Metadata-Version: 2.4
Name: django-webauthin
Version: 0.0.7
Summary: Passwordless authentication using WebAuthn.
Home-page: https://gitlab.com/stavros/django-webauthin
Author: Stavros Korokithakis
Author-email: hi@stavros.io
License: BSD
Keywords: django
Requires-Python: >=3.6
Description-Content-Type: text/markdown
License-File: LICENSE
Requires-Dist: webauthn<3.0,>=2.0
Dynamic: author
Dynamic: author-email
Dynamic: description
Dynamic: description-content-type
Dynamic: home-page
Dynamic: keywords
Dynamic: license
Dynamic: license-file
Dynamic: requires-dist
Dynamic: requires-python
Dynamic: summary

WebAuthin'
==========

About
-----

WebAuthin' is a Django library for secure, passwordless logins using WebAuthn/FIDO2.

It allows users to associate secure keys (from USB keys like Yubikeys, Titan keys, etc
to platform authenticators like macOS TouchID, Windows Hello, and Android biometrics)
with your website and log in just by plugging the key in. This means they don't need to
remember a username/password, there are no credentials to steal, and they don't need a
second factor.

WebAuthin' requires user verification, which means that the user will need to enter a
PIN, fingerprint, or some other method of verification locally, to prevent theft of the
physical key from allowing logins.

WebAuthn is supported on all major browsers.


[![PyPI version](https://img.shields.io/pypi/v/django-webauthin.svg)](https://pypi.python.org/pypi/django-webauthin)


Installing django-webauthin
---------------------------

* First of all, make sure that your site uses the [`Sites`
  framework](https://docs.djangoproject.com/en/stable/ref/contrib/sites/) properly, as
  that is what WebAuthin' uses to get your site name and domain.

* Install django-webauthin using pip: `pip install django-webauthin`

* Add `webauthin` to your `INSTALLED_APPS`:

```python
# settings.py
INSTALLED_APPS = [... "webauthin", ...]
```

* Add webauthin to your authentication backends:

```python
AUTHENTICATION_BACKENDS = (
    "webauthin.auth_backends.WebAuthinBackend",
    "django.contrib.auth.backends.ModelBackend",
)
```

* Add the webauthin URL to your `urls.py`:

```python
# urls.py
urlpatterns += path("auth/", include("webauthin.urls", namespace="webauthin"))
```

* You now need two buttons, one for registration and one for login.

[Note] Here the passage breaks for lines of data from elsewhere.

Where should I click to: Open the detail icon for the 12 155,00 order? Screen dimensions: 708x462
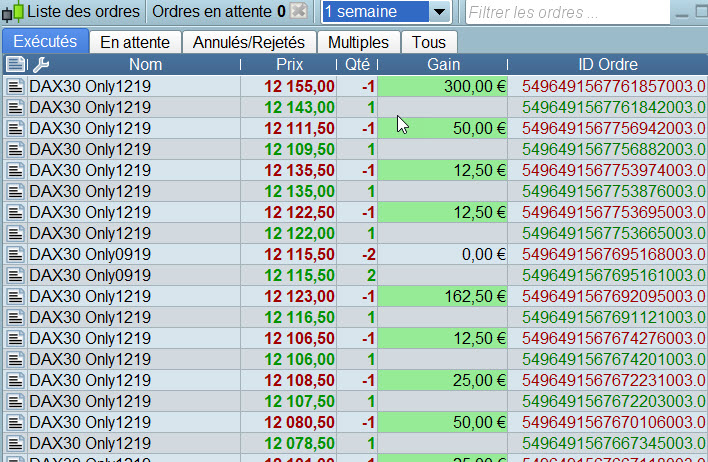[15, 86]
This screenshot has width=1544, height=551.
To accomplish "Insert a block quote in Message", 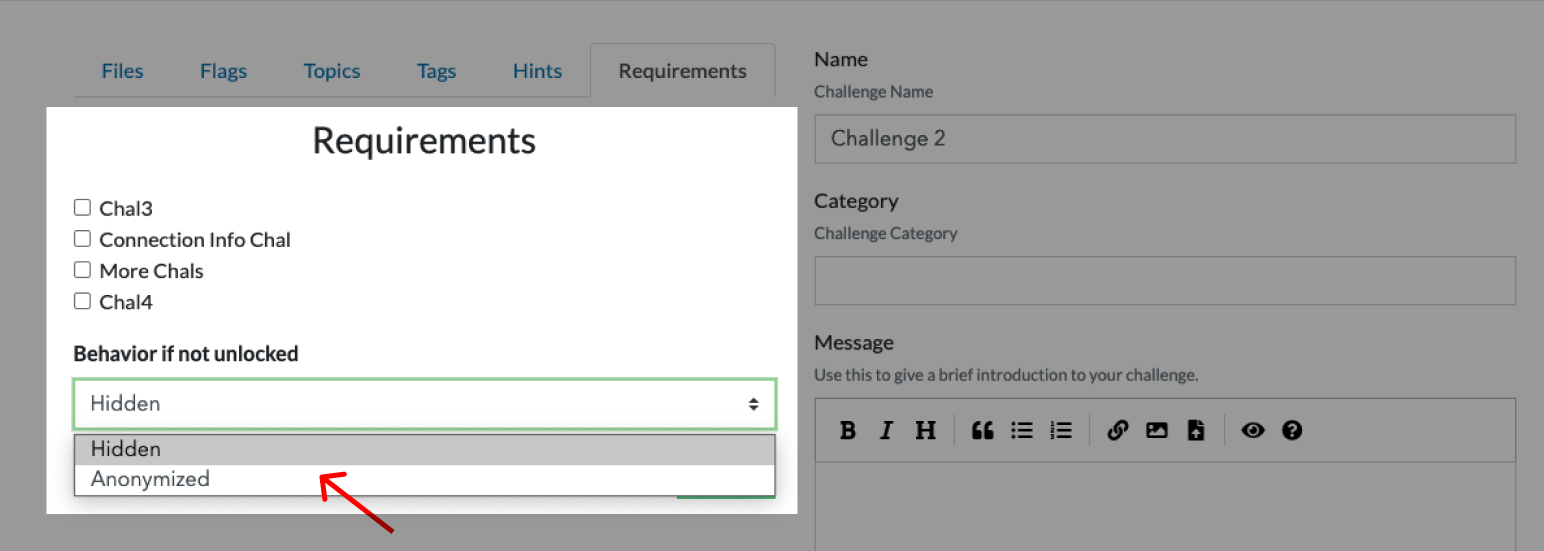I will 982,430.
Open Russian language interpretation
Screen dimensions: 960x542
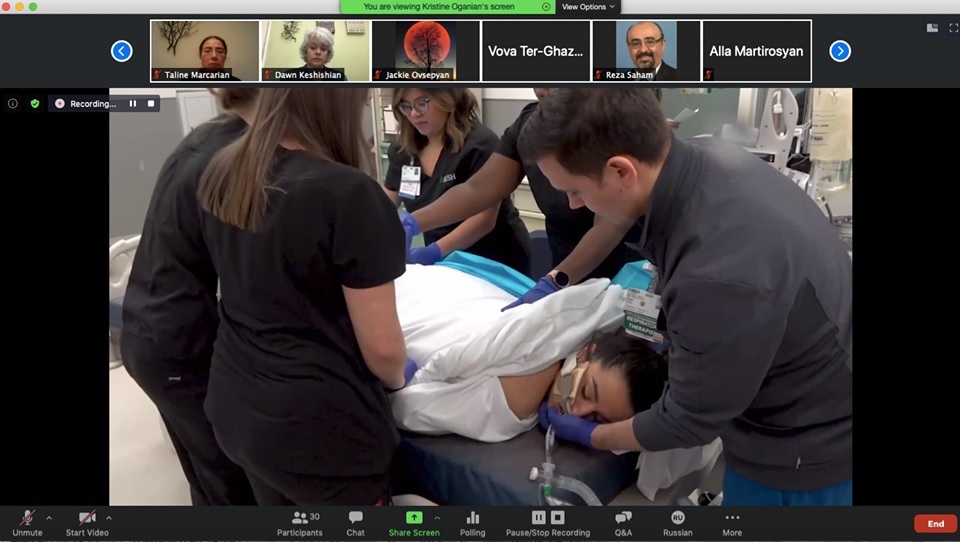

The registration
  button should have an ID of `webauthin-register`. You also need to include a
  template that will insert the JS code somewhere:

```html
{% include "webauthin_register.html" %}
<button id="webauthin-register">Register new key</button>
```

Pressing this button will trigger the key registration flow.


* Add the login button to your login form, as above, this time with an ID of
  `webauthin-login`:

```html
{% include "webauthin_login.html" %}
<button id="webauthin-login">Log in using hardware key</button>
```

* You can also add a table to allow the user to see and delete their registered keys,
  though this process is currently somewhat manual:

```html
{% for key in request.user.authdata_set.all %}
<p>
    {{ key.name }}: Created on {{ key.created_on }} and last used on
    {{ key.last_used_on }}.

    <form
        method="POST"
        action="{% url "webauthin:delete-key" %}"
        onsubmit="return confirm('Are you sure you want to delete this key?');"
    >{% csrf_token %}
        <input type="hidden" name="key_id" value="{{ key.id }}" />
        <button type="submit">Delete</button>
    </form>
</p>
{% endfor %}
```

You can similarly change the key name by POSTing to `webauthin:rename-key` with a
parameter called `name`.

Do note that you need to have the Django messages framework installed so the library
can show the user error/success messages.


Settings
--------

Here are the settings you can change in your `settings.py`:

* `WEBAUTHIN_LOGIN_REDIRECT_URL` (default: LOGIN_REDIRECT_URL): Where to redirect after
  a successful login.
* `WEBAUTHIN_LOGIN_ERROR_URL` (default: LOGIN_URL): Where to redirect after a login
  error.
* `WEBAUTHIN_REGISTRATION_REDIRECT_URL` (default: LOGIN_REDIRECT_URL): Where to
  redirect after a successful key registration.
* `WEBAUTHIN_REGISTRATION_ERROR_URL` (default: LOGIN_REDIRECT_URL): Where to redirect
  after a key registration error.


Running tests
-------------

To run the test suite (requires [uv](https://docs.astral.sh/uv/)):

```bash
./runtests.py
```


Demo
----

You can see a demo of the flow by visiting [Pastery](https://www.pastery.net). Create
an account by logging in with your email address, go to your account to register your
key, then log out and log back in with your key.